Thuringer also mentions that there has not been a high inflation, high interest rate cycle since the 1970s, meaning very few investment professionals operating in the market today have experience of working in this kind of environment, which is leading to further market uncertainty.
However, while it is expected the market will see a resurgence in NPLs, very different conditions to those in the wake of the GFC mean that experienced, specialist investors are likely to dominate and there will be fewer new entrants.
In addition to its own investments, Arrow Global also services NPL books for other investors and says this gives it the scale and links into the market needed to be able to make profitable NPL investments.
“We’re consistently seeing between 60-80 percent of our deals being sourced off market. Often these already sit on our platform, so we’re familiar with the asset and we also don’t have the expense of an agent in the middle,” explains Arrow’s Roberts.
By keeping costs low, Arrow is able to acquire smaller, tail-end portfolios without the need for leverage to enhance returns, which many of the larger NPL investors will not touch.
Balbec’s Troisi emphasises the importance of having a large network and in-house capability to be able to make profitable NPL investments in this market, saying: “You can’t be a tourist in NPLs. You have to have the infrastructure, the servicing capability, and the counterparty relationships to be able to acquire and properly manage these portfolios. There are a lot of barriers to entry.”

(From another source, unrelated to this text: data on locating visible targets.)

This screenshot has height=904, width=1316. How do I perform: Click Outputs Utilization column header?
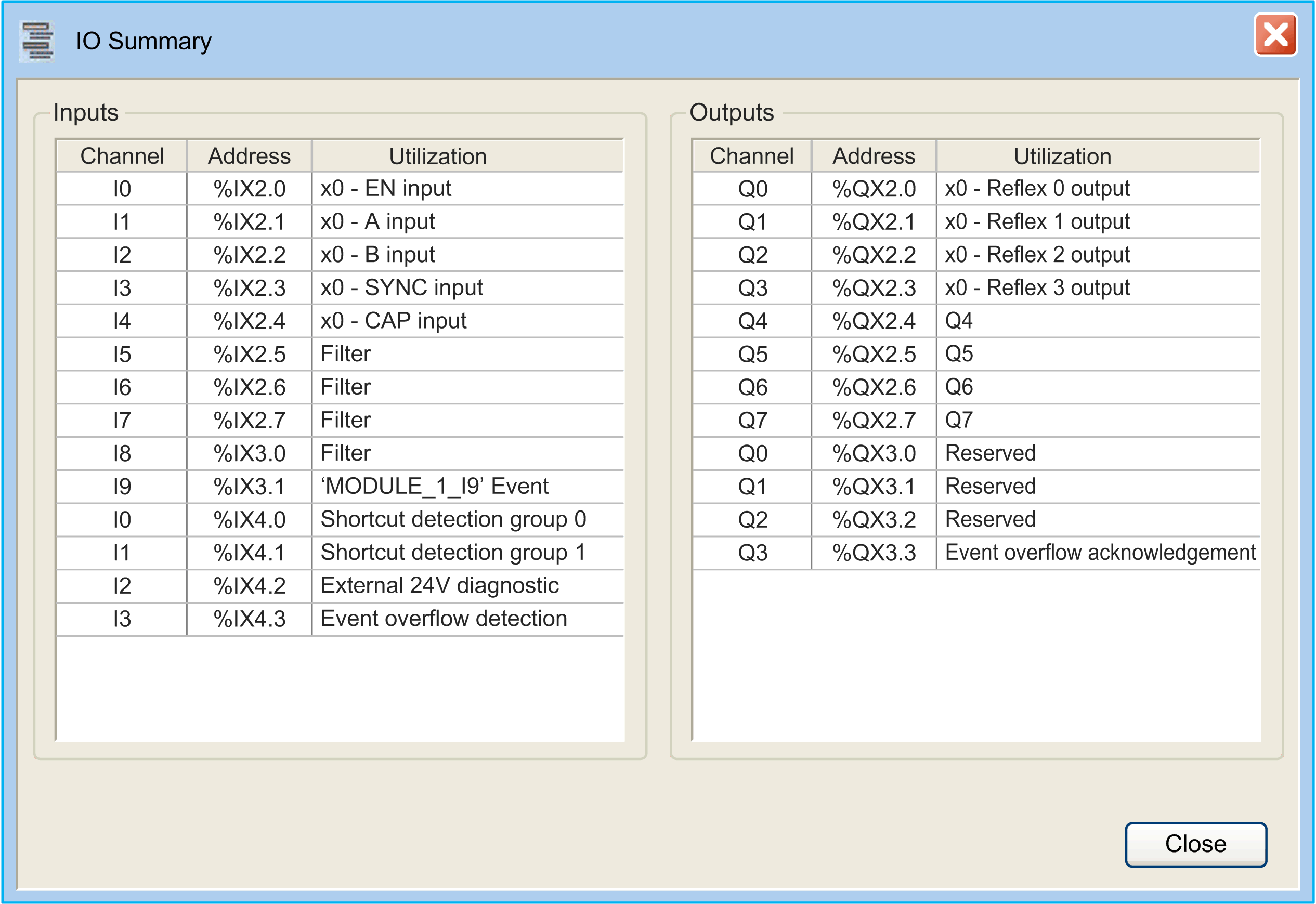pos(1062,156)
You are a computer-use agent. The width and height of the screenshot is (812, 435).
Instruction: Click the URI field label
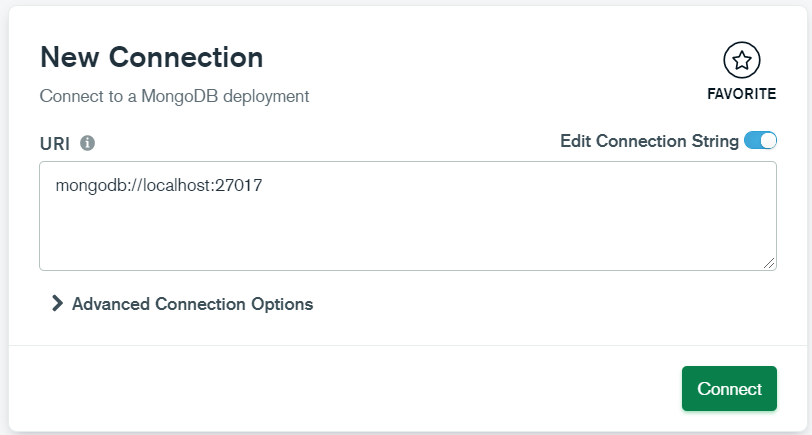pyautogui.click(x=55, y=143)
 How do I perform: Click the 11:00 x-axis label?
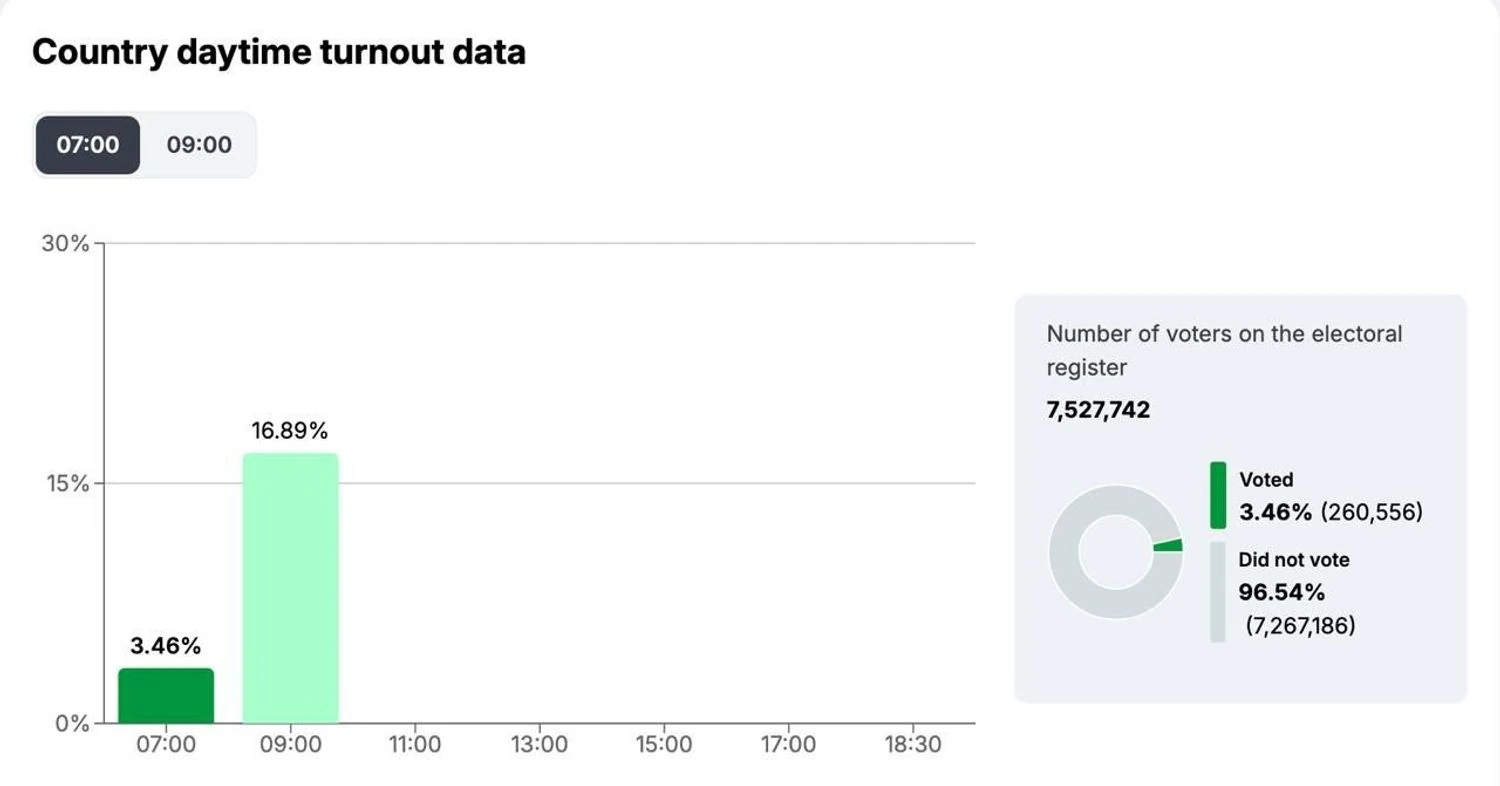point(415,745)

While today’s market may have become more challenging, a slew of new opportunities born of shifting economic conditions should keep experienced NPL investors busy in the coming years as well as fulfilling a vital role in helping banks to access much needed liquidity.
A cycle that could last 18 months
One of the most significant developments seen so far is the regional banking crisis in the US, which began when Silicon Valley Bank unexpectedly collapsed in March
Since then, several other regional banks in the US have collapsed or come under pressure and stoked fears that regional banks in Europe might face similar problems. As a result, regional banks are seeing increased attention from regulators and may be forced to generate liquidity though selling off underperforming loan books, which could present a big opportunity for NPL investors.
“Regional banks can and are experiencing stress from the reallocation of deposits out of the banking system to higher yielding instruments, which can also limit their strategic and tactical flexibility,” says Thuringer. “When combined with loan quality and collateral valuation concerns, it can certainly provide an additional catalyst for loan sales.”
Troisi agrees: “The regional bank crisis is a huge deal; it would have been hard to imagine that at the start of 2023 we would have multiple bank failures, but that’s where we are. We’re still in the early stages of regional bank deleveraging and we would expect this cycle to continue for around 18 months with a lot of opportunities to pick up portfolios.”